▸ Exercise goal
Scan the material below for the word "will", then copy every line in which it appears.
** Records supplied follows **
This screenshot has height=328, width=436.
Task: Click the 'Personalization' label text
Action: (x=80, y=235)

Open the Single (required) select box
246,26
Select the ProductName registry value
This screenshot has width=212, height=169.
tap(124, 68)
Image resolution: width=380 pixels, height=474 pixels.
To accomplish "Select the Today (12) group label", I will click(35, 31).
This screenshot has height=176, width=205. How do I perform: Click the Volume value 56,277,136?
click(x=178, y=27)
** End of Records supplied **
** Records supplied follows **
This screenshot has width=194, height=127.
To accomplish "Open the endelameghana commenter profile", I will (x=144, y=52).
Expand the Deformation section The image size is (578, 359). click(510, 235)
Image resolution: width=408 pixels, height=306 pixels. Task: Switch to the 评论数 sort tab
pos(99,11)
** End of Records supplied **
▸ Answer space
To accomplish "Select the Today (12) group label", I will click(35, 31).
To accomplish "Open the endelameghana commenter profile", I will (x=144, y=52).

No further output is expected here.